:: PROBLEM TO SOLVE ::
Both the line below containing "You are a computer-use agent." and the line containing "Instruction: Open the trophy validation icon", along with every line between them, should be repeated exactly; no other line belongs in the answer.

:: THE DATA ::
•••

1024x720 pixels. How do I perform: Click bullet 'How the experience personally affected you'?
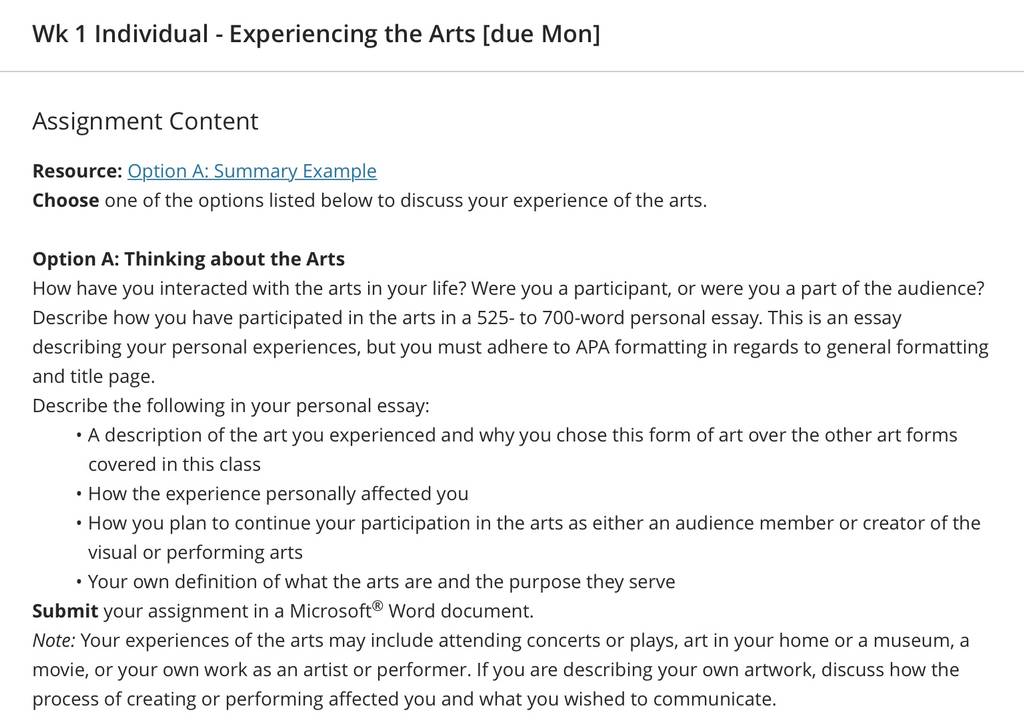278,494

•••

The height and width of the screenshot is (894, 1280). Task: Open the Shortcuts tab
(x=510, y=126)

•••

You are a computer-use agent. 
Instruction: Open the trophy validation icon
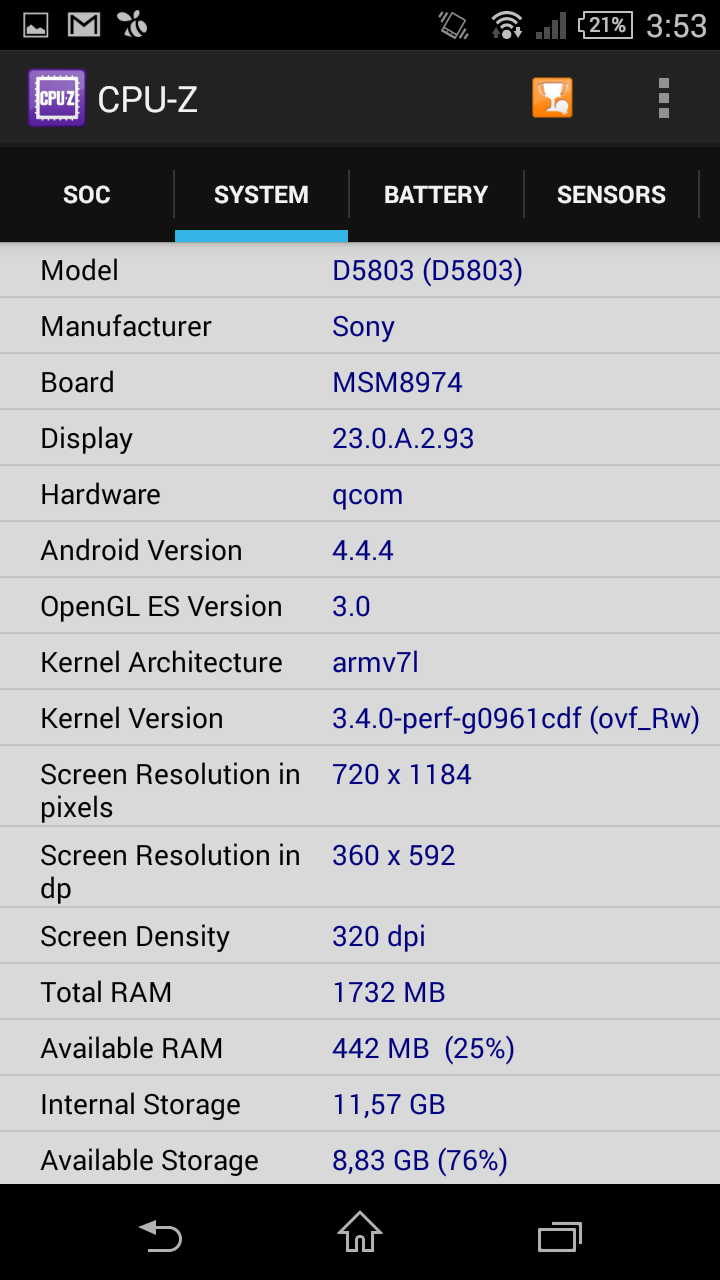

•••

:: RESPONSE ::
You are a computer-use agent. 
Instruction: Open the trophy validation icon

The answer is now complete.